EXERCISE DETAILS: Repeat verbatim the lines beginning with the line that contains "This screenshot has width=814, height=776." and continuing through the final line of the records, both ends included.

RECORDS FOR PROCESSING:
## start

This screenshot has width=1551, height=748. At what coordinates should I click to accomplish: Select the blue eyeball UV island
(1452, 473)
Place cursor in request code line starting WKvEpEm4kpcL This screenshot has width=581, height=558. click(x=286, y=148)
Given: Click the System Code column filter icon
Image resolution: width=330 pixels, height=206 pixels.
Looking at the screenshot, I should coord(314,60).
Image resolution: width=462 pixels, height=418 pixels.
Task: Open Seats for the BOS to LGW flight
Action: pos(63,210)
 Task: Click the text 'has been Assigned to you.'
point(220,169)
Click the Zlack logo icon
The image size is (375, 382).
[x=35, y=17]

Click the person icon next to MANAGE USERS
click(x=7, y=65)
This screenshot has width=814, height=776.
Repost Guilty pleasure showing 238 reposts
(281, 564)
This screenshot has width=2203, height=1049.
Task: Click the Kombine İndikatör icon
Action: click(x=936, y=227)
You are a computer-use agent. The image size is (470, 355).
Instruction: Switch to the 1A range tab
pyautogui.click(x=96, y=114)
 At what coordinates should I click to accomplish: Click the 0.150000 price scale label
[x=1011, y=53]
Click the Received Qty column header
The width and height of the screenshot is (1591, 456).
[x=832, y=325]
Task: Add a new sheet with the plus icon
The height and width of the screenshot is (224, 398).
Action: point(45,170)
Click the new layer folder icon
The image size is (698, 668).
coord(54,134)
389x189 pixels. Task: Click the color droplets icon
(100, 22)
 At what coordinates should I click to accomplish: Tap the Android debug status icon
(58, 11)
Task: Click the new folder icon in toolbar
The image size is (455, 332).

## end

WRITTEN ANSWER:
This screenshot has width=814, height=776.
Repost Guilty pleasure showing 238 reposts
(281, 564)
This screenshot has width=2203, height=1049.
Task: Click the Kombine İndikatör icon
Action: click(x=936, y=227)
You are a computer-use agent. The image size is (470, 355).
Instruction: Switch to the 1A range tab
pyautogui.click(x=96, y=114)
 At what coordinates should I click to accomplish: Click the 0.150000 price scale label
[x=1011, y=53]
Click the Received Qty column header
The width and height of the screenshot is (1591, 456).
[x=832, y=325]
Task: Add a new sheet with the plus icon
The height and width of the screenshot is (224, 398).
Action: point(45,170)
Click the new layer folder icon
The image size is (698, 668).
coord(54,134)
389x189 pixels. Task: Click the color droplets icon
(100, 22)
 At what coordinates should I click to accomplish: Tap the Android debug status icon
(58, 11)
Task: Click the new folder icon in toolbar
The image size is (455, 332).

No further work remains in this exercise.